Я жил в ее доме, как принц. Испанскому характеру, особенно и условиях южноамериканского изобилия, присуще столь великодушное понимание слова «гостеприимство», что я позволил себе, всячески выказывая со своей стороны учтивость и любезность, во многом уступать радушию доньи Хуаны. Во-первых, все в доме—слуги, лошади, припасы — было в моем распоряжении. Затем, если я восхищался чем-либо, принадлежавшим ей — любимым пони, богатой филигранью, отборными ньяндути[140]или упряжкой красивых мулов, — она принуждала меня принять это в подарок. Так, однажды утром раб принес мне в комнату золотую табакерку, которую я накануне похвалил, а стоило мне как-то раз полюбоваться бриллиантовым колечком, его положили мне на стол с такой запиской, что отказаться от него было невозможно. В доме не готовили ни одного блюда, не удостоверившись, что оно мне нравится, и, хотя я всеми возможными средствами пытался как-то отплатить донье Хуане за ее любезность и в то же время показать, что она меня стесняет, все мои усилия оказывались тщетными.

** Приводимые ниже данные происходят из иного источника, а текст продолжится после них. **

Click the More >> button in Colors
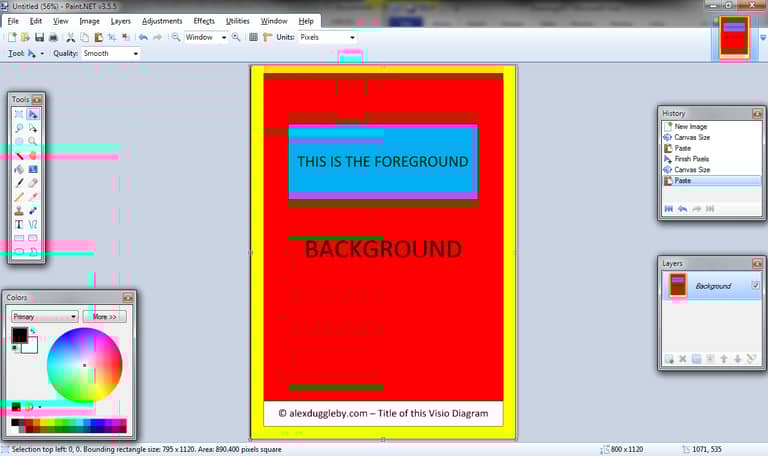The width and height of the screenshot is (768, 456). (104, 316)
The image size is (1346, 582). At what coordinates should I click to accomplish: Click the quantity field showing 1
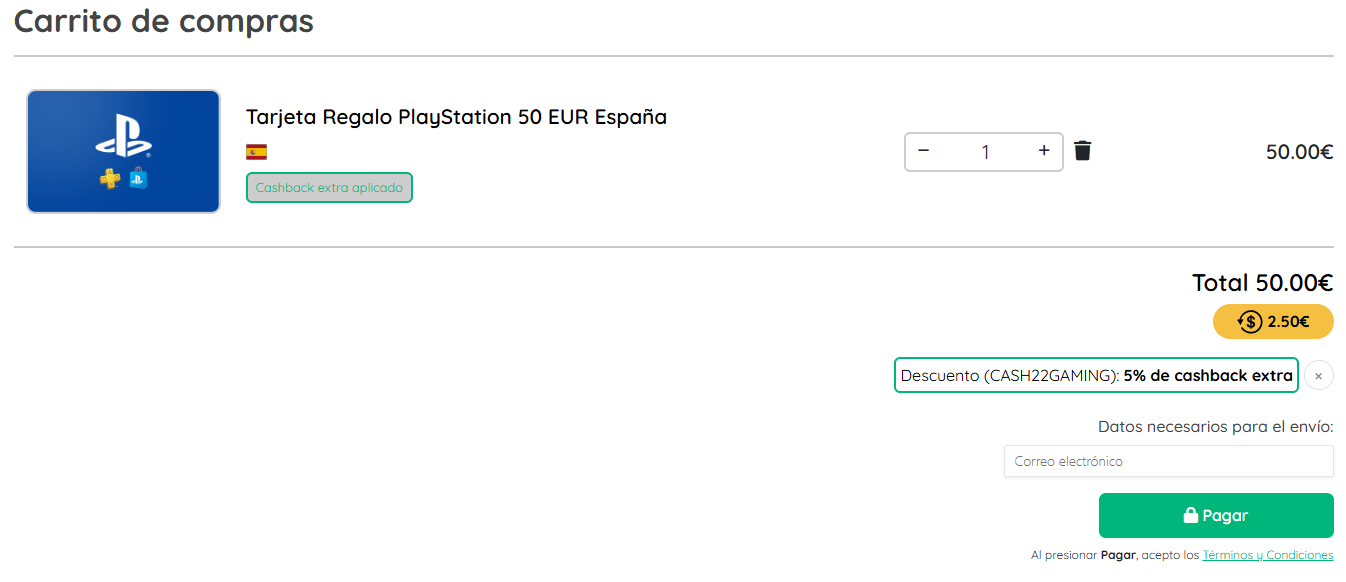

Я уже собирался поэтому покинуть жилище, где нашел чрезмерно радушный прием, как вдруг произошло одно происшествие, хотя и неправдоподобное, но тем не менее подлинное. Оно изменило, а в дальнейшем поставило на лучшую основу мои отношения с этой странной женщиной.
Мне нравились жалобные песни, которые поют парагвайцы под аккомпанемент гитары. Донья Хуана это знала, и, к моему великому удивлению, однажды вечером, вернувшись из города, я застал ее в обществегитариста, под руководством которого она пыталась своим надтреснутым голосом петь тристе[141]и своими костлявыми желтыми, сморщенными пальцами аккомпанировать себе на гитаре. Мог ли я при этом зрелище старческого слабоумия не улыбнуться насмешливо, задев за живое чувствительную даму? «Боже мой, — сказал я, — как вы можете спустя четырнадцать лет после того, как, согласно естественным законам, должны были бы сойти в могилу, делать себя мишенью для насмешек врагов и предметом сострадания для друзей?»
Это восклицание, хотя и обращенное к даме восьмидесяти четырех лет, признаюсь, не было галантным, ибо какая женщина может снести упрек, затрагивающий ее возраст?